Now, another of Britain’s top spies has expressed more measured views than government ministers over the war in Ukraine. Sir Jeremy Fleming, retiring director of GCHQ, says Russia was well aware of the risk of the conflict over Ukraine escalating. “Any state with these sorts of capabilities understands there is escalatory potential in their use”, he has said.

While the pandemic and China’s attitude had accelerated the divide between China and the West, that was not an “inexorable” direction, according to Fleming. “My hope is that, around the margins, we’ll also find ways to co-operate where it’s in both our interests to do so”, he told the Financial Times.

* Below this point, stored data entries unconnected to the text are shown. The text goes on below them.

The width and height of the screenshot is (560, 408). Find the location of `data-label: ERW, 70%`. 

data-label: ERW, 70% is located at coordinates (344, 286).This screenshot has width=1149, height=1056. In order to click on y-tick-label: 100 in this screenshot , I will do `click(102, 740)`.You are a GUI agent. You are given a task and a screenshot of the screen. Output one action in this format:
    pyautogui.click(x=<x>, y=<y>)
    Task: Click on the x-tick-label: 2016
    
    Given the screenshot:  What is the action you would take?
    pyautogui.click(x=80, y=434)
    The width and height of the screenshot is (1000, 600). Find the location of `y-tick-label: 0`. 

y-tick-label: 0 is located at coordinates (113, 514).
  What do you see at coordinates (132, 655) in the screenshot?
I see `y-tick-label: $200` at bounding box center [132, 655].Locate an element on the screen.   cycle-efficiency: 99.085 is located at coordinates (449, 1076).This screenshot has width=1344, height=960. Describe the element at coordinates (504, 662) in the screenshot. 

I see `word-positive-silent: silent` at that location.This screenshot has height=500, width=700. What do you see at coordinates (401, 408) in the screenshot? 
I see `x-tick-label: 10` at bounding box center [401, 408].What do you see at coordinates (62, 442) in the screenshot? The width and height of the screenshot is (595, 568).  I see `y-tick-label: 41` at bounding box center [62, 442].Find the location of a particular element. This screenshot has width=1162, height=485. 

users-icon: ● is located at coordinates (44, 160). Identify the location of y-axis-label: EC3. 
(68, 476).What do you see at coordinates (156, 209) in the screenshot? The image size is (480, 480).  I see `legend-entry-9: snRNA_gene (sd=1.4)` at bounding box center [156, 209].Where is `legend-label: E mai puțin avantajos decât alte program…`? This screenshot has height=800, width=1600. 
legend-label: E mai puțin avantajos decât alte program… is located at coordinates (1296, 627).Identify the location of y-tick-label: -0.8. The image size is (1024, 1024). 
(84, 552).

Unlike his predecessors, Sunak at least appears to have listened to advice from military and intelligence advisers by adopting a more nuanced approach to Beijing. 

This approach has provoked outrage from such Tory hawks as Iain Duncan-Smith and Liz Truss, who prefer to indulge in the kind of provocative rhetoric now directed at Putin over Ukraine.

How much longer is the British government prepared to arm Ukraine while cheering from the sidelines as tens of thousands of young soldiers and civilians and children continue to get killed? 

Will it learn brutal lessons before indulging in similarly dangerous rhetoric helping to promote an escalating dispute between China and Taiwan?

They are questions that need an answer. Now.